#### Extracted information:
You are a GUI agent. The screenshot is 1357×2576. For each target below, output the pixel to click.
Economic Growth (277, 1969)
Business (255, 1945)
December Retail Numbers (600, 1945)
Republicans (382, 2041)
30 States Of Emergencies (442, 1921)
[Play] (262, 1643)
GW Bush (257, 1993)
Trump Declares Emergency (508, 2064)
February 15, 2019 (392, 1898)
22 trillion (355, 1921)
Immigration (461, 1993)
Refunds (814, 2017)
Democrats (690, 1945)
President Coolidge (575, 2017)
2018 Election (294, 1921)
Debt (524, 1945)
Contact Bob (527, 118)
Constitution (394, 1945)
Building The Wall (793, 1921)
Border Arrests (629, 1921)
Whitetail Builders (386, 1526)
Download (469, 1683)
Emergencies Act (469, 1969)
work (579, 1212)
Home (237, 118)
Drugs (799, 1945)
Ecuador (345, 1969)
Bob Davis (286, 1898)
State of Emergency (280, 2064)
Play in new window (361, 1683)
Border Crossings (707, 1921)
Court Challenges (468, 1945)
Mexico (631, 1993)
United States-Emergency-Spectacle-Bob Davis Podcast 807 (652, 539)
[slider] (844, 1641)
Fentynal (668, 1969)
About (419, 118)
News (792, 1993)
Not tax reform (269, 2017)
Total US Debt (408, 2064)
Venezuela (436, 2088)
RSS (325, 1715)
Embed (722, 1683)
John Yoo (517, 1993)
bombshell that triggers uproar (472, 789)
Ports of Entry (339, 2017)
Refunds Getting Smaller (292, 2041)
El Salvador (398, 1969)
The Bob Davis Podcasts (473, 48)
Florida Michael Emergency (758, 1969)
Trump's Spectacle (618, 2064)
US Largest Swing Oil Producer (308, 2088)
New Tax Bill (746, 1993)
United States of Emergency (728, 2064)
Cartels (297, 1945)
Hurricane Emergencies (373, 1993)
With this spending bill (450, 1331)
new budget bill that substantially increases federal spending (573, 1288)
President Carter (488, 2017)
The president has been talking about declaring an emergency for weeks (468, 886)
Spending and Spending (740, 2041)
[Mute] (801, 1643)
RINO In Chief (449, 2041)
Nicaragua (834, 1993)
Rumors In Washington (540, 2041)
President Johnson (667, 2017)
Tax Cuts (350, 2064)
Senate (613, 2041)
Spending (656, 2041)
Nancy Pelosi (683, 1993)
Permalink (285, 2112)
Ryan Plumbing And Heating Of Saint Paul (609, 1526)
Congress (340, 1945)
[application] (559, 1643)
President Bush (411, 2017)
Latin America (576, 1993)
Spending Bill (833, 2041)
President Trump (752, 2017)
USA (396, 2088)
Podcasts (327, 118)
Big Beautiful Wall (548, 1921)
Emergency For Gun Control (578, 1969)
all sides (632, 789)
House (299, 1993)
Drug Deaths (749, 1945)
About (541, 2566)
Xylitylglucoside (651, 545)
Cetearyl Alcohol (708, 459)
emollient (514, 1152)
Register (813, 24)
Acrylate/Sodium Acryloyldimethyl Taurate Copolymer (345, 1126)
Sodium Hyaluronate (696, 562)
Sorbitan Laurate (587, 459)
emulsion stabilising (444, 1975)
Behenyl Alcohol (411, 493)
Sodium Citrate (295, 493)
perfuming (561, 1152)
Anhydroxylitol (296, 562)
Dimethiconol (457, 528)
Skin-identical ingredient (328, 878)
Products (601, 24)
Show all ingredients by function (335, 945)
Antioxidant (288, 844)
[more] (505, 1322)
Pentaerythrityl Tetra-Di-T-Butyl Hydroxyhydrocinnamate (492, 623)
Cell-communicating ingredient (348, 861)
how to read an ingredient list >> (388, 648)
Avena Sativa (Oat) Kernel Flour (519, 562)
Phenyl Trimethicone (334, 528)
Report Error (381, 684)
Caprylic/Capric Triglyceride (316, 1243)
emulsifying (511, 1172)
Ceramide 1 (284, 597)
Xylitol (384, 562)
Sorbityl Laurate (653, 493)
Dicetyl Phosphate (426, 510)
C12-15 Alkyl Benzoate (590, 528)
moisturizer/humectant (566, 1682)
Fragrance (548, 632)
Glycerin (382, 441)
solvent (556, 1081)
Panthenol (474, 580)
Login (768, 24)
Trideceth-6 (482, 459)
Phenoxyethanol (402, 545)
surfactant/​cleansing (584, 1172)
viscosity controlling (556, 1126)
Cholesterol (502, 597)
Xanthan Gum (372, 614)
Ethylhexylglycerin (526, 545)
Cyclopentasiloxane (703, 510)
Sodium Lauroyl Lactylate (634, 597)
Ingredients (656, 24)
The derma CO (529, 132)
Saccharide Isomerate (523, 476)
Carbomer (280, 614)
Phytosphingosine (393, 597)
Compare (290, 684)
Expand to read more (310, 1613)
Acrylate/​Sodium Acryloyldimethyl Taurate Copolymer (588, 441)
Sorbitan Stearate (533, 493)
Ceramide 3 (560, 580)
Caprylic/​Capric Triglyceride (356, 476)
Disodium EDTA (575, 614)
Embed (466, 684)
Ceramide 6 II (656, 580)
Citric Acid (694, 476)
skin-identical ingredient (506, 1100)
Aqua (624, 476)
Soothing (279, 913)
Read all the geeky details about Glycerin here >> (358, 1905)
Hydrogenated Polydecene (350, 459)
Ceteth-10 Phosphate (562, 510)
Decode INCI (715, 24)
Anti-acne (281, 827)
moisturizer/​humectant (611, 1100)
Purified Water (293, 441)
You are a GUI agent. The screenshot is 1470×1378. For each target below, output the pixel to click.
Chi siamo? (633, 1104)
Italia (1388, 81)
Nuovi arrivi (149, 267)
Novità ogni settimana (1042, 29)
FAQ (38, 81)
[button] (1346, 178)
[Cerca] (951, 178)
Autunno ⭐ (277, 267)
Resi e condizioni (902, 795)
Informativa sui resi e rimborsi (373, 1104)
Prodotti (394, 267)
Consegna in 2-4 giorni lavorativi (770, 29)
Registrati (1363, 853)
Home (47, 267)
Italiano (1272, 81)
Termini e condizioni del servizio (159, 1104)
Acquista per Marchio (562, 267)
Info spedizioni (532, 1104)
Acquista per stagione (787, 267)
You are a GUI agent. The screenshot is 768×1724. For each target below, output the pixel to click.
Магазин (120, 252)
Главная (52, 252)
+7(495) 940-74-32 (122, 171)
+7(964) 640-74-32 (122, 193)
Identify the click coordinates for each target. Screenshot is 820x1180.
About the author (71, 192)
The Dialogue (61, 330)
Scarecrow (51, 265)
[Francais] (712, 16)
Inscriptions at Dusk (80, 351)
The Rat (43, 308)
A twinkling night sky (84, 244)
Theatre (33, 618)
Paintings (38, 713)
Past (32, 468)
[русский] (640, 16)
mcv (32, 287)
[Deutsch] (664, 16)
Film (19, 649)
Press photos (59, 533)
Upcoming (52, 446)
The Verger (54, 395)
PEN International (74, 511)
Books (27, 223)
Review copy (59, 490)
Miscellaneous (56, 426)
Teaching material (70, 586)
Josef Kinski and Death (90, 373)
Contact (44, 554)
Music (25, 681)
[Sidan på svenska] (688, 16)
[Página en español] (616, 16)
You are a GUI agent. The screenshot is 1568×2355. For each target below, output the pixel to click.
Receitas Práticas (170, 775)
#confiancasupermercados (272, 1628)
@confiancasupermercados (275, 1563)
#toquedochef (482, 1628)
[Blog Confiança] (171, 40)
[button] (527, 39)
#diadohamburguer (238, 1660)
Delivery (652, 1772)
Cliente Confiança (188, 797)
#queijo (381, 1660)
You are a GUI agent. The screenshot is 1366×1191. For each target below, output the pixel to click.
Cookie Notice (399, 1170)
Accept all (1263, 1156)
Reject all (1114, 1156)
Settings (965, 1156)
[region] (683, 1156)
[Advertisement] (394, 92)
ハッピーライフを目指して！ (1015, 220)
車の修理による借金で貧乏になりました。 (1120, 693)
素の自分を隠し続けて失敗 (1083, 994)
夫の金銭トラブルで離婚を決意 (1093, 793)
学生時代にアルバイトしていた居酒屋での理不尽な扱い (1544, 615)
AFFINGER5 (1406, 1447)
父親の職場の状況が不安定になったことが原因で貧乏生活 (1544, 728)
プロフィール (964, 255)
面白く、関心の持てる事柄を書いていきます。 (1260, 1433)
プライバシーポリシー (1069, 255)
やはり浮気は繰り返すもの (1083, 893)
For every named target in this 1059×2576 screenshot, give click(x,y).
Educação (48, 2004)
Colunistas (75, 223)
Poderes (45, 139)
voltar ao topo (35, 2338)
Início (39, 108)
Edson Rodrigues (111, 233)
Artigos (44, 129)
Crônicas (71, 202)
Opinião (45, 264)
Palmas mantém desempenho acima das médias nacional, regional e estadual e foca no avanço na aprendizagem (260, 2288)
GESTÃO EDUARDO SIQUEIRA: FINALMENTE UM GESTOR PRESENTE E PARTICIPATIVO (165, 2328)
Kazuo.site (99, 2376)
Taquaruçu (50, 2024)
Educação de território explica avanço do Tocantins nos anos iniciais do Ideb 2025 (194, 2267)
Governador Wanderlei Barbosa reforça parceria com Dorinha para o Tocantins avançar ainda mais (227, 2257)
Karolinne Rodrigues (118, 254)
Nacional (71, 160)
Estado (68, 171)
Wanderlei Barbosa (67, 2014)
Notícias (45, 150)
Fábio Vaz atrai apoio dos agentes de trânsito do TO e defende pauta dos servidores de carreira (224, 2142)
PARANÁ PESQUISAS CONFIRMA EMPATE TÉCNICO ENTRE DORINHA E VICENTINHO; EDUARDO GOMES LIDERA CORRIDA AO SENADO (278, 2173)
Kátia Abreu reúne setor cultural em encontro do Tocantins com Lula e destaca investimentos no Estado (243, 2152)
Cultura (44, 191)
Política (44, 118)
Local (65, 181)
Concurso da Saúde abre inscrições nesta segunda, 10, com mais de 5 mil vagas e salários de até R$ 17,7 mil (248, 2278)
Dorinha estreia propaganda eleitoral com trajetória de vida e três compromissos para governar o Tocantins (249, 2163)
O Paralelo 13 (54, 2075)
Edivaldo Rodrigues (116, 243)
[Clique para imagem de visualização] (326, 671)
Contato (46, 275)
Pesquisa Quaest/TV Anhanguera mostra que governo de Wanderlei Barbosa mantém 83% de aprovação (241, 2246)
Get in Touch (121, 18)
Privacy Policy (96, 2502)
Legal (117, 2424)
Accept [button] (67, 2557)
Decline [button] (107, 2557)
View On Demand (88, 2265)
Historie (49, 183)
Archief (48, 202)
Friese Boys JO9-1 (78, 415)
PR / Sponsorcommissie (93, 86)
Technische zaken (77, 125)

#### What needs to be done:
Write out the material above exactly, please, from its first line up to and including the line where "Immigration (461, 1993)" appears, and stop there.

#### Reply:
You are a GUI agent. The screenshot is 1357×2576. For each target below, output the pixel to click.
Economic Growth (277, 1969)
Business (255, 1945)
December Retail Numbers (600, 1945)
Republicans (382, 2041)
30 States Of Emergencies (442, 1921)
[Play] (262, 1643)
GW Bush (257, 1993)
Trump Declares Emergency (508, 2064)
February 15, 2019 (392, 1898)
22 trillion (355, 1921)
Immigration (461, 1993)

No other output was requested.